Utilizo, para este comentário, título que o mestre Antônio Paim pôs em circulação lembrando Virgínia Woolf, para identificar as mazelas que, no final do século passado, infernizavam a vida de quem se dedicasse ao estudo da nossa cultura filosófica. A situação, como os leitores poderão observar, não mudou muito de 1990 para cá.

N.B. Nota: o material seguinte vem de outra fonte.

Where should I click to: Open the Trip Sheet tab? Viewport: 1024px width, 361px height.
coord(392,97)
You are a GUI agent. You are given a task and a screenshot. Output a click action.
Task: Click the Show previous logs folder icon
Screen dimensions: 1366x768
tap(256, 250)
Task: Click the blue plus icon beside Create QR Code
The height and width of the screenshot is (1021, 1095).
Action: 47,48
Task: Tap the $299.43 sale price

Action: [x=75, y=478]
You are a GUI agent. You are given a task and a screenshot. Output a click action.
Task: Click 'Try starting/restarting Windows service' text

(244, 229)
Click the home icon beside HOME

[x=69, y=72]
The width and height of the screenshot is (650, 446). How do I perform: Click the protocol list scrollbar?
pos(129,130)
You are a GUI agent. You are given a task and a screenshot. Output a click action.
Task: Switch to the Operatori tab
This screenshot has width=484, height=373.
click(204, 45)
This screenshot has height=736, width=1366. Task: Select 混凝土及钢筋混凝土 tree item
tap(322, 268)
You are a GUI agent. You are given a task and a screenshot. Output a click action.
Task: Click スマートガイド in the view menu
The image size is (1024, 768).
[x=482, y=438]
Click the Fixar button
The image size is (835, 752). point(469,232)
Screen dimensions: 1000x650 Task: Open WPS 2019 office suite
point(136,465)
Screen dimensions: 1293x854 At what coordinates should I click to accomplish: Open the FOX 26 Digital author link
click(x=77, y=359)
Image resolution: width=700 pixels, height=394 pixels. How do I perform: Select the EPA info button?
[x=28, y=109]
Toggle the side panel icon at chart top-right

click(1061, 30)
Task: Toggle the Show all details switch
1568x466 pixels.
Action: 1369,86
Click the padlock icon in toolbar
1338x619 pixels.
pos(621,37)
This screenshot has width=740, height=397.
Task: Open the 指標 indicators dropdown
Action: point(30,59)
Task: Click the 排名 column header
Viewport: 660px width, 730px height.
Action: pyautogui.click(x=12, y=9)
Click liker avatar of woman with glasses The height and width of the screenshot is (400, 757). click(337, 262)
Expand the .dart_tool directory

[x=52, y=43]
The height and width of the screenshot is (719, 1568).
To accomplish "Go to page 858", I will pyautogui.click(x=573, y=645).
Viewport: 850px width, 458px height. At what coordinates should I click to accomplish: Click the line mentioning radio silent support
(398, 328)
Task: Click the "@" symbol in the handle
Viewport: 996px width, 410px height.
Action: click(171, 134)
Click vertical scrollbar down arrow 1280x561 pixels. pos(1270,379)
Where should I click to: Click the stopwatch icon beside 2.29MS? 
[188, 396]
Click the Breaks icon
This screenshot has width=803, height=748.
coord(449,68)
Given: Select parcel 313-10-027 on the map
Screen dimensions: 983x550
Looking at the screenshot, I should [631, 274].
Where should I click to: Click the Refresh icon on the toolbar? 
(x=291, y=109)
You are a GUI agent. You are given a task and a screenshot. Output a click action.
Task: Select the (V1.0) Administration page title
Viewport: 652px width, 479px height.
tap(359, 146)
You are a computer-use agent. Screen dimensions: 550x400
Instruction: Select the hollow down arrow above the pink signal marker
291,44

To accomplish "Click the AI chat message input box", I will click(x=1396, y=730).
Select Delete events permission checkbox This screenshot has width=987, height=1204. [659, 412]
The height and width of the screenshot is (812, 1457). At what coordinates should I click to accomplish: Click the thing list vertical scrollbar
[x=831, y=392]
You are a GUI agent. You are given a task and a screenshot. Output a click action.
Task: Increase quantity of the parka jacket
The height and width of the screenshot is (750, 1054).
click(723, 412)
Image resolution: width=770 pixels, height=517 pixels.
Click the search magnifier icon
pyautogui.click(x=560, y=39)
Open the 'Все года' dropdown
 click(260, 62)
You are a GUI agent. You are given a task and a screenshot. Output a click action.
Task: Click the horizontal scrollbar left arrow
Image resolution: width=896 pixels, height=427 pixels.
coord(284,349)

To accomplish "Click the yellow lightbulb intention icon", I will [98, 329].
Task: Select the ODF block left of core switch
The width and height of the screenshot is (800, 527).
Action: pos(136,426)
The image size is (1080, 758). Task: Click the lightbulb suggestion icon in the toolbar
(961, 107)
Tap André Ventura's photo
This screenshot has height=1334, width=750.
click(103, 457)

Aconteceu, na seara da filosofia, estranho fenômeno de colonialismo cultural que foi, progressivamente, extinguindo tudo quanto, no nosso país, cheirasse a estudo do pensamento brasileiro ou à consolidação de uma filosofia nacional. Os artífices dessa façanha (ocorrida nas três últimas décadas do século passado) foram os burocratas da Capes no setor da filosofia, comandados pelo padre jesuíta Henrique Cláudio de Lima Vaz. Os fatos são simples: no período em que o general Ruben Ludwig foi ministro da educação, ainda no ciclo militar, os antigos ativistas da Ação Popular Marxista-Leninista receberam, à sombra do padre Vaz, a diretoria dos conselhos da Capes e do CNPq, na área mencionada.
Especula-se que o motivo da concessão fosse uma negociação política: eles prometiam abandonar a luta armada. A preocupação dos militares residia no fato de que foi esse o único agrupamento da extrema esquerda que não se organizou explicitamente em partido político.
Os grupos da denominada "direita" (conservadores, ultra-conservadores, liberais, liberais-sociais, etc.), toda essa imensa gama, ficou do lado de fora dos favores oficiais, no período militar e após. De um lado, os militares, de uma forma bastante imprecisa, identificavam como perigosos não apenas os ativistas da extrema-esquerda, mas também todos aqueles que se apresentassem como liberais (lembrar as referências do general Golbery à ideologia liberal, como contrária aos interesses do país, o que explica as cassações de liberais linha-dura como Carlos Lacerda, ou os preconceitos contra social-democratas como Juscelino).
Os restantes grupos da denominada "direita" terminaram sendo exorcizados das benesses oficiais, em decorrência do patrulhamento dos ativistas de esquerda, que foram beneficiados pelo regime. Prova documental importante é constituída pelo artigo de Aramis Millarch [“Délcio explica quem são os senhores da direita”, O Estado do Paraná, 28/12/1980, p. 10], que resenha livro publicado em 1980, do jornalista Délcio Monteiro de Lima, intitulado: Os senhores da direita [Rio de Janeiro: Editora Antares, 168 p.]. O saco de gatos é grande: vão para o mesmo balaio ativistas da TFP, antigos integralistas, conservadores e até os membros do staff da Revista Convivium e a entidade que lhe dava sustentação, Convívio - Sociedade Brasileira de Cultura.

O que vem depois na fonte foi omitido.